The recommended age to receive the pneumococcal vaccine

  • Four doses of conjugated vaccine (PCV10/PCV13) are recommended for any infant below two years.
  • The infant should receive the first shot when he is six weeks old, the second at ten weeks, the third at 14 weeks and the booster shot at twelve to fifteen months of age.

How often does your child need to get the pneumonia vaccine?

  • Regular re-vaccination is not required except for patients with a higher risk of developing the disease.
  • High-risk children in the 2–6 years age group need to receive one dose of PCV13 after their primary schedule with pneumococcal polysaccharide (PPSV23) or two doses, if primary vaccination is not given; for children in the 6–18 years age group, a single dose of PCV13 is recommended, if not vaccinated previously.
  • In children more than two years of age, PPSV23 should be given at least eight weeks after the last dose of PCV13.

The safety level of the pneumococcal vaccine

The pneumococcal conjugate vaccine (PCV13) as well as the pneumococcal polysaccharide vaccine (PPSV23) are both safe, even for children. However, like any other vaccine, there are possibilities of side effects; but, it can rarely cause harmful reactions.

Possibilities of developing pneumonia after getting the vaccine shot

Being vaccinated does decrease the child's risk of developing pneumococcal pneumonia significantly. However, it is a fact that one cannot be perfectly safe from any infection. Therefore, some children who are vaccinated may get pneumococcal pneumonia. But, it is more likely to be a milder version of the infection.

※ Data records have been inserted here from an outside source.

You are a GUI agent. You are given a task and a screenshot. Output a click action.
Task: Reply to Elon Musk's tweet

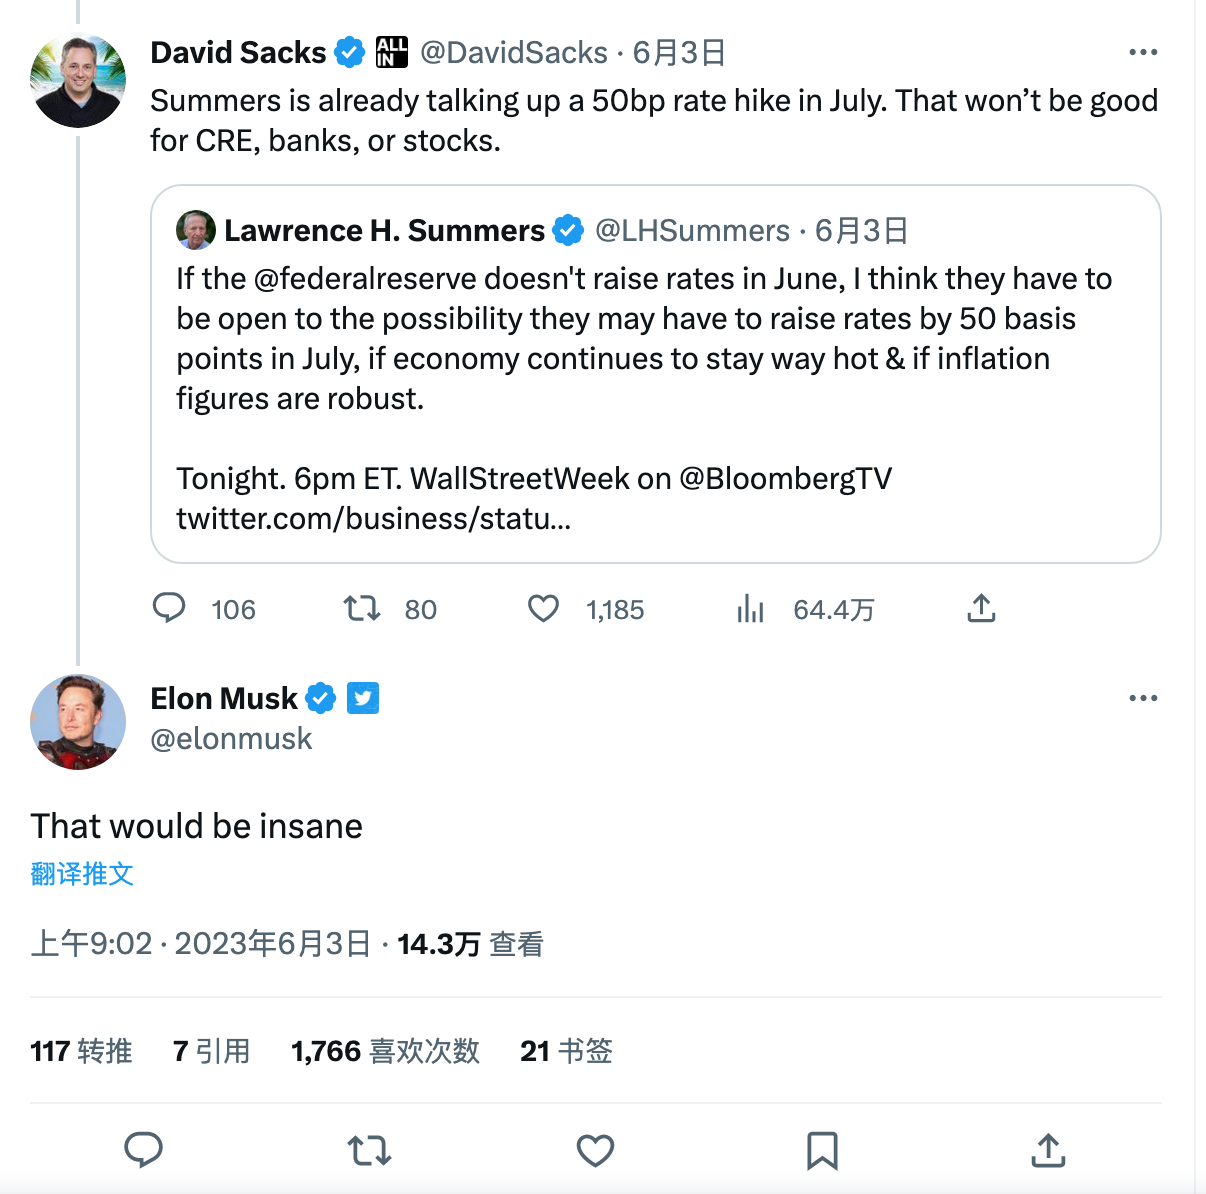pos(143,1150)
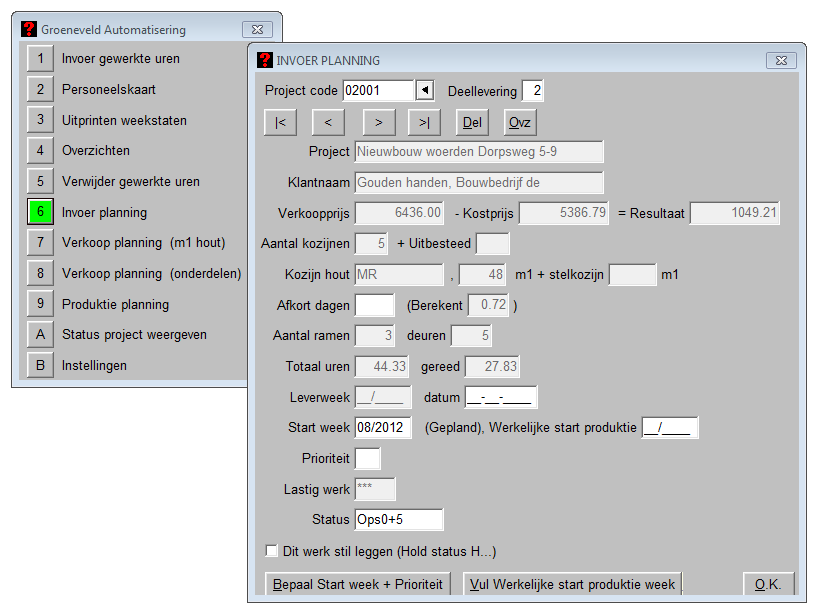The height and width of the screenshot is (616, 824).
Task: Focus the Status text field
Action: (398, 519)
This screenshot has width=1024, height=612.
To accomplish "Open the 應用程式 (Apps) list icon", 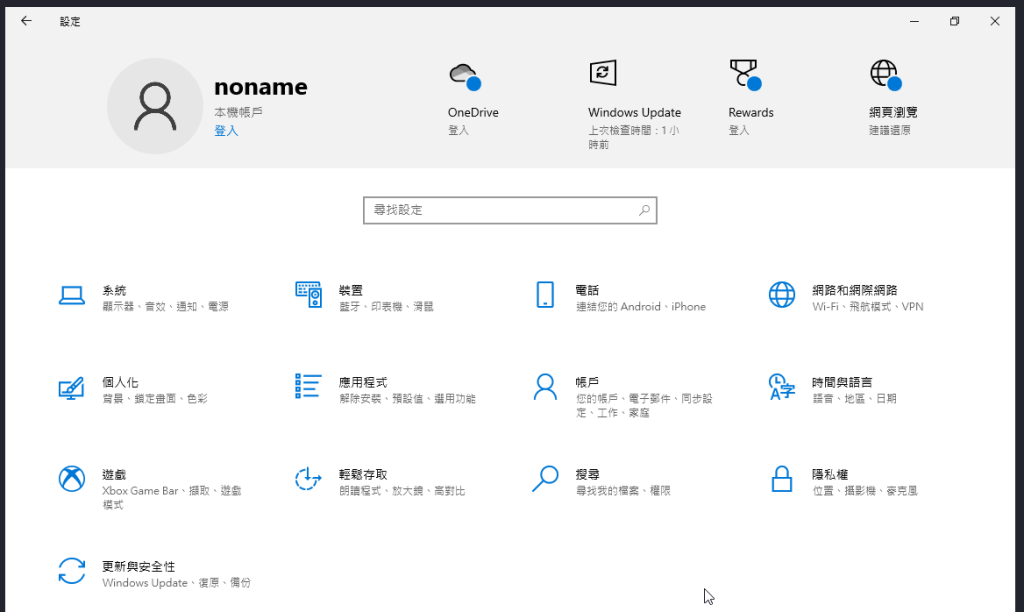I will coord(308,387).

What are the side effects of the pneumonia vaccine that parents should look out for in children?

There are minor side effects that infants and children may experience after taking the pneumococcal shot.

These include:

  • Tiredness
  • Fever of 102° F to 104° F in babies
  • Swelling, tenderness and redness at the spot where the vaccine was given
  • Fussiness
  • Vomiting in infants

What to do if your child develops moderate to severe reactions to the vaccine?

Rarely, your child can develop an allergic reaction to the vaccine. She may develop the allergy a few minutes or hours after taking the shot. The signs of a serious allergic reaction that you need to look out for in children are dizziness, difficulty in breathing, fatigue, rapid heartbeats, rashes, or swelling of the throat. In cases of moderate to severe reactions, seek medical help immediately.

What to do if you miss a dose?

Consult your doctor, if your child or an adult has missed a dosage of the vaccine. Children below  one year can take the shots that they have missed, in two-month intervals. Children, who are one to five years old, can take a single shot of the vaccine to make up for a missed dosage. However, always consult your doctor before getting any missed doses. 

The author, Dr Senthil Kumar, is a well-known paediatric, neonatal and cardiac intensivist.